== Description of the task ==
Every line below from the one with "This screenshot has" through the one with "The height and" should be retyped exactly, both ends included; no other lines and no pictures.

== Stored data ==
****

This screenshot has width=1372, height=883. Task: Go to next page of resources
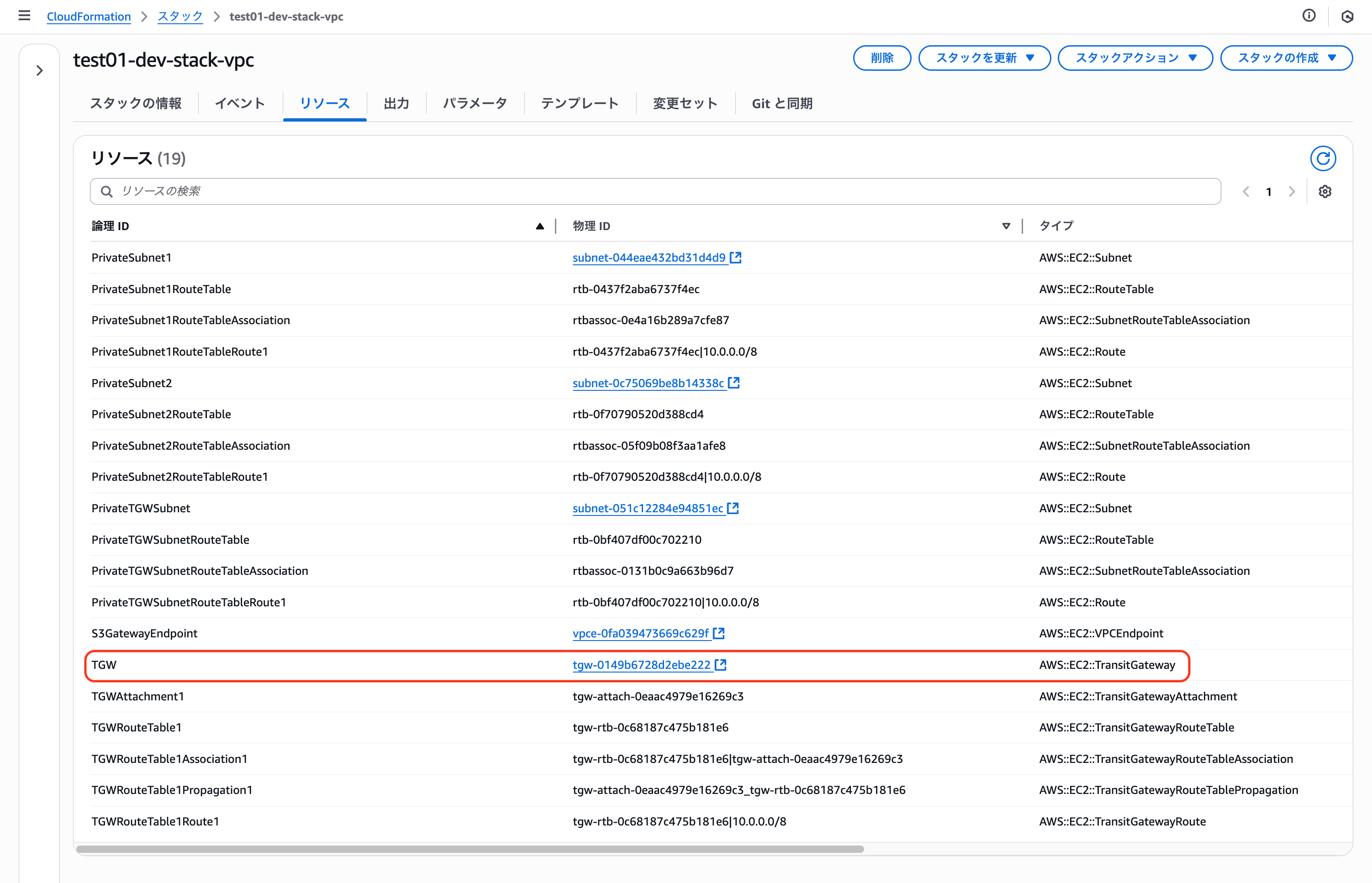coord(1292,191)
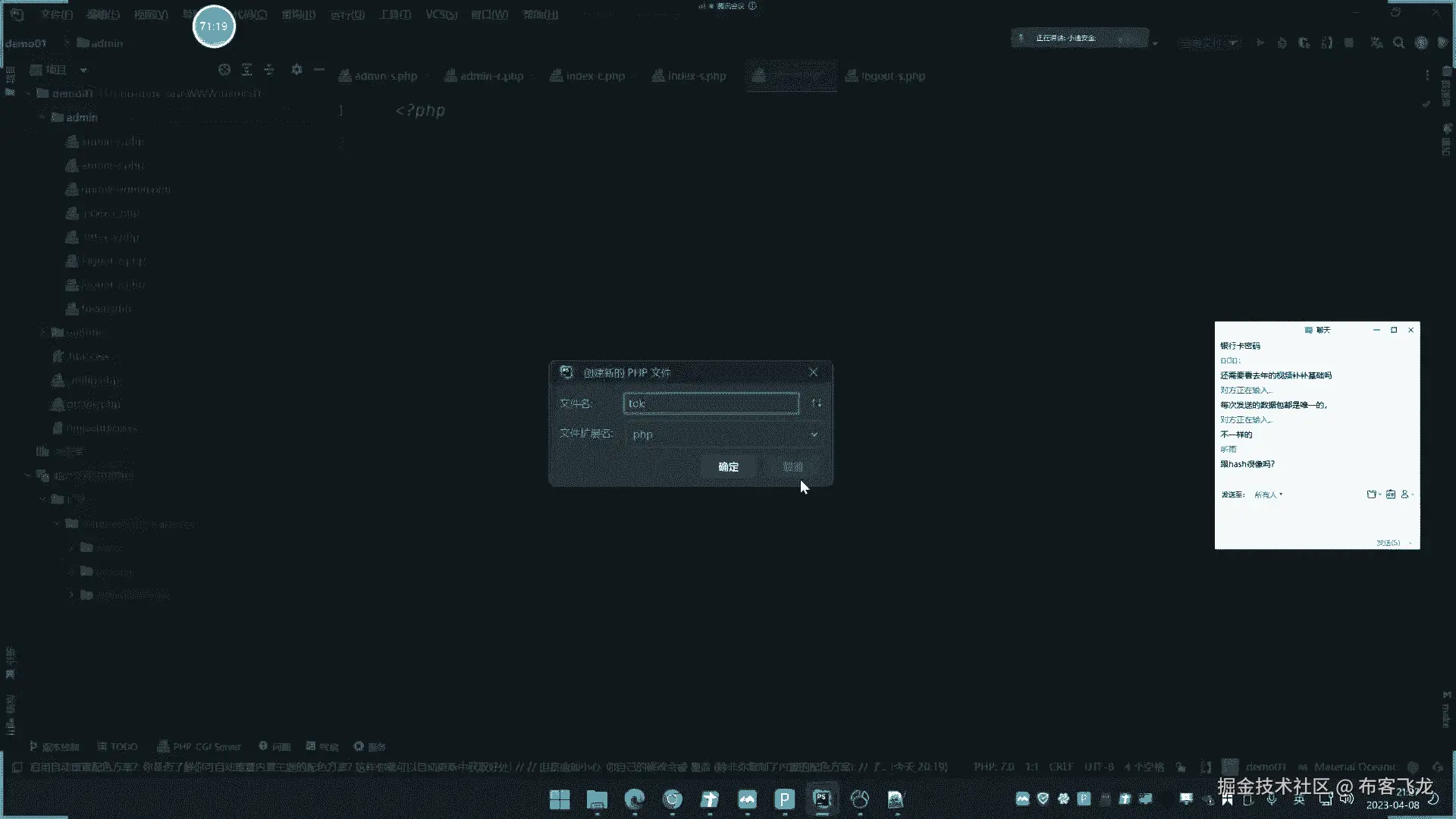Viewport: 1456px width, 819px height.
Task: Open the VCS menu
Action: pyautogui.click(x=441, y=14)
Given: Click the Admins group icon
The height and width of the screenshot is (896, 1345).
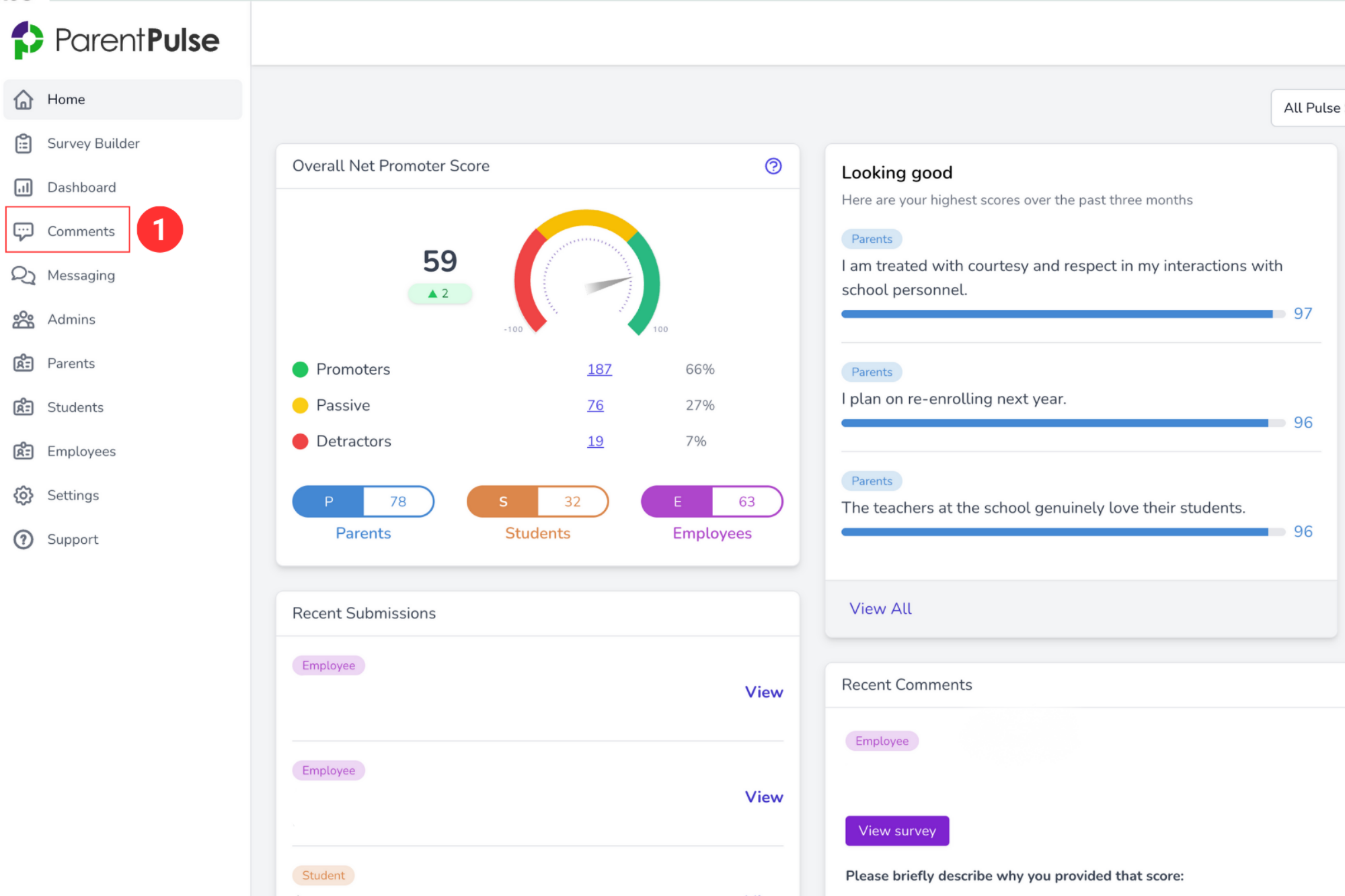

****

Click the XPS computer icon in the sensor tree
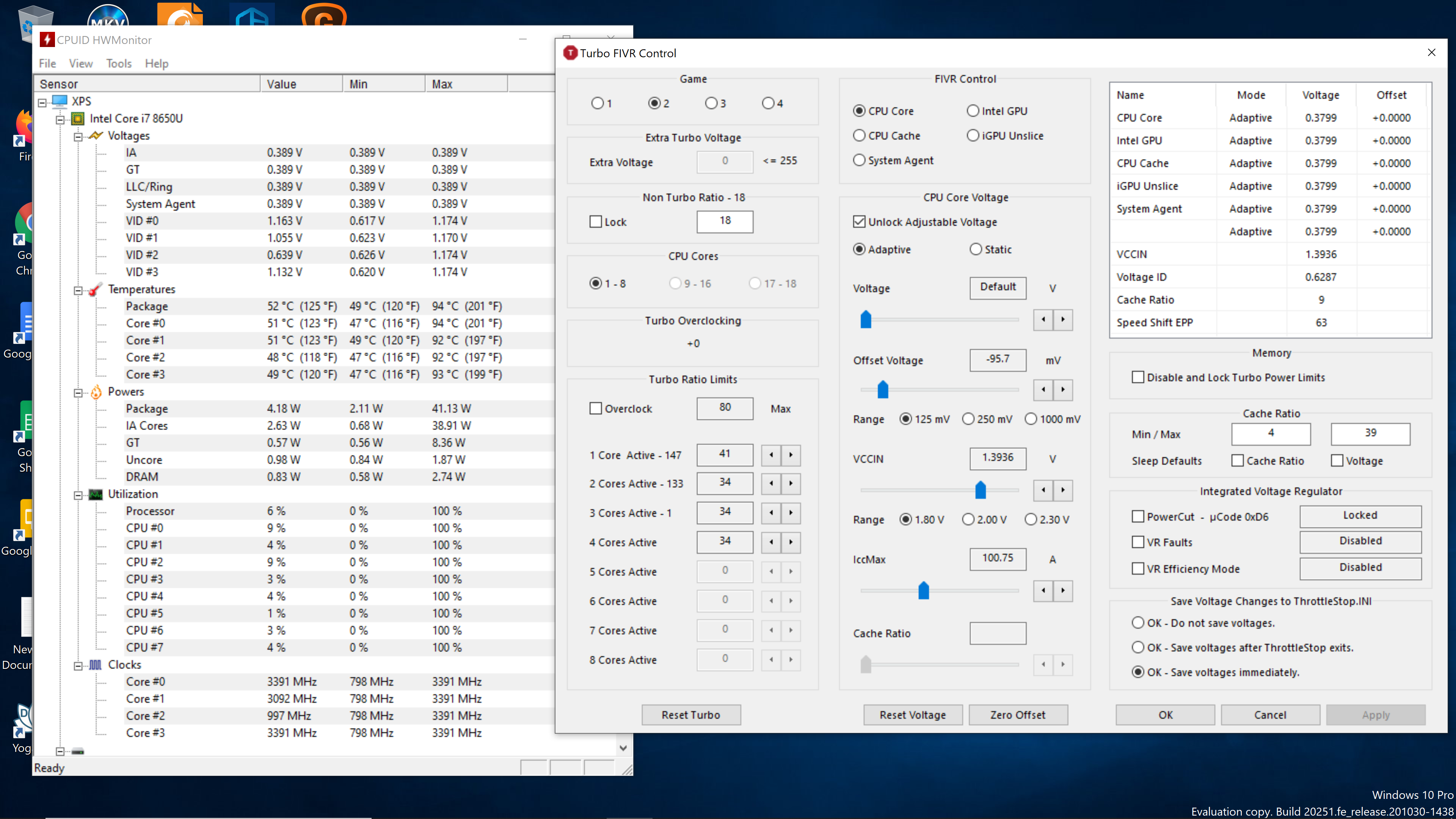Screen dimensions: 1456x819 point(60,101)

****

== Answer to the exercise ==
This screenshot has width=1372, height=883. Task: Go to next page of resources
coord(1292,191)
Viewport: 1456px width, 819px height.
Task: Open the VCS menu
Action: pyautogui.click(x=441, y=14)
Given: Click the Admins group icon
The height and width of the screenshot is (896, 1345).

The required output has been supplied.